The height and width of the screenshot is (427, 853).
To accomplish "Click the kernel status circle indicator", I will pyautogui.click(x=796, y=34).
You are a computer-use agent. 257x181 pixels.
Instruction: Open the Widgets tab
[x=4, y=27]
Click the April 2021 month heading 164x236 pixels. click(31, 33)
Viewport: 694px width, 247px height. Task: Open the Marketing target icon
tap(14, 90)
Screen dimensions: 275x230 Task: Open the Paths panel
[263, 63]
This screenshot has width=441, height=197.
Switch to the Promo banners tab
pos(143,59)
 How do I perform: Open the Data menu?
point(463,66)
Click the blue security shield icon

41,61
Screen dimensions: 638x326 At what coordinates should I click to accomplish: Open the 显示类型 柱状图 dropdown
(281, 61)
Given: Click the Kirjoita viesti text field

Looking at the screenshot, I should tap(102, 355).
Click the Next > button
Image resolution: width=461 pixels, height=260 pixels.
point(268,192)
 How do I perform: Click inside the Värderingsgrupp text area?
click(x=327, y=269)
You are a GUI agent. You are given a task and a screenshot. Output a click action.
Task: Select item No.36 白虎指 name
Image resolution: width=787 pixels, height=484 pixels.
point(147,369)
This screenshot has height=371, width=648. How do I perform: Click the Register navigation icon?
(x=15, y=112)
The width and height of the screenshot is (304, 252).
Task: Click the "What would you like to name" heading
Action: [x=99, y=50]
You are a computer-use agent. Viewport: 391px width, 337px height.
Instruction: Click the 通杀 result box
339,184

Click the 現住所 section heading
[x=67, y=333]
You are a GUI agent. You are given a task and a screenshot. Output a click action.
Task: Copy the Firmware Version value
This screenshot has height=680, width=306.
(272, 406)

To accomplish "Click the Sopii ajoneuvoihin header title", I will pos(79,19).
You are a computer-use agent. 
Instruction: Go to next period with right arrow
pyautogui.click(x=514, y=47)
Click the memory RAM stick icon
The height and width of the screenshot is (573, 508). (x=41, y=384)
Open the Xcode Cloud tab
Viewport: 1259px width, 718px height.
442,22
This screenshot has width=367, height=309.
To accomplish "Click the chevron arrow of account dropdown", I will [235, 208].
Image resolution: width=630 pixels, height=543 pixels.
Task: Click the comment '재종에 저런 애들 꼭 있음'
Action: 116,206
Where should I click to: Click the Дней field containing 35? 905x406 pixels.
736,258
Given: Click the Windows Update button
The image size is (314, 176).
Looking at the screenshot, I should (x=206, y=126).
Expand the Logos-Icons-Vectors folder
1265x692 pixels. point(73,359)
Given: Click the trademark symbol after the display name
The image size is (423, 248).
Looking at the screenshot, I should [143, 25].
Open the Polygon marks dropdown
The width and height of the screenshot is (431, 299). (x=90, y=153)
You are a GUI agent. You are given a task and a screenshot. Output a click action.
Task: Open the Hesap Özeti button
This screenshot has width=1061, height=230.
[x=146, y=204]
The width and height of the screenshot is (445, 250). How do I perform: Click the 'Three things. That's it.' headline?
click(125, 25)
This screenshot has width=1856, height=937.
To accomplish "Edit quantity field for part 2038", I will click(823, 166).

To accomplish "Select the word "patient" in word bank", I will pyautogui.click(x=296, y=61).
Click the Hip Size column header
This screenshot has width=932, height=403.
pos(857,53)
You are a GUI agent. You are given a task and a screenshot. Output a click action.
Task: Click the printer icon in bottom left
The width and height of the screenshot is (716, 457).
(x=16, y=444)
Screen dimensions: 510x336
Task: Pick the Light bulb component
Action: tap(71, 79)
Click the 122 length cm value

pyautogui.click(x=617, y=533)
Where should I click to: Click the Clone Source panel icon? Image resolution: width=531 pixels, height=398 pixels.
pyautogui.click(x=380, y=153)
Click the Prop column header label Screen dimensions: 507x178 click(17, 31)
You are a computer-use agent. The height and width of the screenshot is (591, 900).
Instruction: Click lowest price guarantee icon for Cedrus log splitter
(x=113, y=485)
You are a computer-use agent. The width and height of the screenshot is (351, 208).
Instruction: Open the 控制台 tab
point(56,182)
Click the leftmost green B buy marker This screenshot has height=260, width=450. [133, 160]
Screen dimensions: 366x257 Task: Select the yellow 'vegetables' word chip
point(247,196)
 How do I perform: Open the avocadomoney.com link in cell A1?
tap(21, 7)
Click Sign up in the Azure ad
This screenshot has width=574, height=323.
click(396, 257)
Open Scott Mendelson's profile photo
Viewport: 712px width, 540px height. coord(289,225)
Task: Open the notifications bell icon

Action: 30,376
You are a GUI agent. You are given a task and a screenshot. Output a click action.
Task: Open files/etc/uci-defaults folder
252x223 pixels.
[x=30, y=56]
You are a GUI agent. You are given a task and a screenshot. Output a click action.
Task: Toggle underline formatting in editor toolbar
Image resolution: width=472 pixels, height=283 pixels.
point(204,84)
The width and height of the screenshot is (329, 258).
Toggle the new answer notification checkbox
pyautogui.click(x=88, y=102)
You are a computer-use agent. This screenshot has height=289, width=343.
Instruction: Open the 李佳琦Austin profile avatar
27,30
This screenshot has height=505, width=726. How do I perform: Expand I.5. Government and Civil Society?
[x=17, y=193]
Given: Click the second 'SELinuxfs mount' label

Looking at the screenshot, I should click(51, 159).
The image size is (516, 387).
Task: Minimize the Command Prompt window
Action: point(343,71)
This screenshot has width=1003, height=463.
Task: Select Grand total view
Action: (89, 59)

____________

## YOUR ASSIGNMENT
Write all of the records out exactly, including every line.

## ANSWER SECTION
The height and width of the screenshot is (427, 853).
To accomplish "Click the kernel status circle indicator", I will pyautogui.click(x=796, y=34).
You are a computer-use agent. 257x181 pixels.
Instruction: Open the Widgets tab
[x=4, y=27]
Click the April 2021 month heading 164x236 pixels. click(31, 33)
Viewport: 694px width, 247px height. Task: Open the Marketing target icon
tap(14, 90)
Screen dimensions: 275x230 Task: Open the Paths panel
[263, 63]
This screenshot has width=441, height=197.
Switch to the Promo banners tab
pos(143,59)
 How do I perform: Open the Data menu?
point(463,66)
Click the blue security shield icon

41,61
Screen dimensions: 638x326 At what coordinates should I click to accomplish: Open the 显示类型 柱状图 dropdown
(281, 61)
Given: Click the Kirjoita viesti text field

Looking at the screenshot, I should tap(102, 355).
Click the Next > button
Image resolution: width=461 pixels, height=260 pixels.
point(268,192)
 How do I perform: Click inside the Värderingsgrupp text area?
click(x=327, y=269)
You are a GUI agent. You are given a task and a screenshot. Output a click action.
Task: Select item No.36 白虎指 name
Image resolution: width=787 pixels, height=484 pixels.
point(147,369)
This screenshot has height=371, width=648. How do I perform: Click the Register navigation icon?
(x=15, y=112)
The width and height of the screenshot is (304, 252).
Task: Click the "What would you like to name" heading
Action: [x=99, y=50]
You are a computer-use agent. Viewport: 391px width, 337px height.
Instruction: Click the 通杀 result box
339,184

Click the 現住所 section heading
[x=67, y=333]
You are a GUI agent. You are given a task and a screenshot. Output a click action.
Task: Copy the Firmware Version value
This screenshot has height=680, width=306.
(272, 406)

To accomplish "Click the Sopii ajoneuvoihin header title", I will pos(79,19).
You are a computer-use agent. 
Instruction: Go to next period with right arrow
pyautogui.click(x=514, y=47)
Click the memory RAM stick icon
The height and width of the screenshot is (573, 508). (x=41, y=384)
Open the Xcode Cloud tab
Viewport: 1259px width, 718px height.
442,22
This screenshot has width=367, height=309.
To accomplish "Click the chevron arrow of account dropdown", I will [235, 208].
Image resolution: width=630 pixels, height=543 pixels.
Task: Click the comment '재종에 저런 애들 꼭 있음'
Action: 116,206
Where should I click to: Click the Дней field containing 35? 905x406 pixels.
736,258
Given: Click the Windows Update button
The image size is (314, 176).
Looking at the screenshot, I should (x=206, y=126).
Expand the Logos-Icons-Vectors folder
1265x692 pixels. point(73,359)
Given: Click the trademark symbol after the display name
The image size is (423, 248).
Looking at the screenshot, I should [143, 25].
Open the Polygon marks dropdown
The width and height of the screenshot is (431, 299). (x=90, y=153)
You are a GUI agent. You are given a task and a screenshot. Output a click action.
Task: Open the Hesap Özeti button
This screenshot has width=1061, height=230.
[x=146, y=204]
The width and height of the screenshot is (445, 250). How do I perform: Click the 'Three things. That's it.' headline?
click(125, 25)
This screenshot has width=1856, height=937.
To accomplish "Edit quantity field for part 2038", I will click(823, 166).

To accomplish "Select the word "patient" in word bank", I will pyautogui.click(x=296, y=61).
Click the Hip Size column header
This screenshot has width=932, height=403.
pos(857,53)
You are a GUI agent. You are given a task and a screenshot. Output a click action.
Task: Click the printer icon in bottom left
The width and height of the screenshot is (716, 457).
(x=16, y=444)
Screen dimensions: 510x336
Task: Pick the Light bulb component
Action: tap(71, 79)
Click the 122 length cm value

pyautogui.click(x=617, y=533)
Where should I click to: Click the Clone Source panel icon? Image resolution: width=531 pixels, height=398 pixels.
pyautogui.click(x=380, y=153)
Click the Prop column header label Screen dimensions: 507x178 click(17, 31)
You are a computer-use agent. The height and width of the screenshot is (591, 900).
Instruction: Click lowest price guarantee icon for Cedrus log splitter
(x=113, y=485)
You are a computer-use agent. The width and height of the screenshot is (351, 208).
Instruction: Open the 控制台 tab
point(56,182)
Click the leftmost green B buy marker This screenshot has height=260, width=450. [133, 160]
Screen dimensions: 366x257 Task: Select the yellow 'vegetables' word chip
point(247,196)
 How do I perform: Open the avocadomoney.com link in cell A1?
tap(21, 7)
Click Sign up in the Azure ad
This screenshot has width=574, height=323.
click(396, 257)
Open Scott Mendelson's profile photo
Viewport: 712px width, 540px height. coord(289,225)
Task: Open the notifications bell icon

Action: 30,376
You are a GUI agent. You are given a task and a screenshot. Output a click action.
Task: Open files/etc/uci-defaults folder
252x223 pixels.
[x=30, y=56]
You are a GUI agent. You are given a task and a screenshot. Output a click action.
Task: Toggle underline formatting in editor toolbar
Image resolution: width=472 pixels, height=283 pixels.
point(204,84)
The width and height of the screenshot is (329, 258).
Toggle the new answer notification checkbox
pyautogui.click(x=88, y=102)
You are a computer-use agent. This screenshot has height=289, width=343.
Instruction: Open the 李佳琦Austin profile avatar
27,30
This screenshot has height=505, width=726. How do I perform: Expand I.5. Government and Civil Society?
[x=17, y=193]
Given: Click the second 'SELinuxfs mount' label

Looking at the screenshot, I should click(51, 159).
The image size is (516, 387).
Task: Minimize the Command Prompt window
Action: point(343,71)
This screenshot has width=1003, height=463.
Task: Select Grand total view
Action: (89, 59)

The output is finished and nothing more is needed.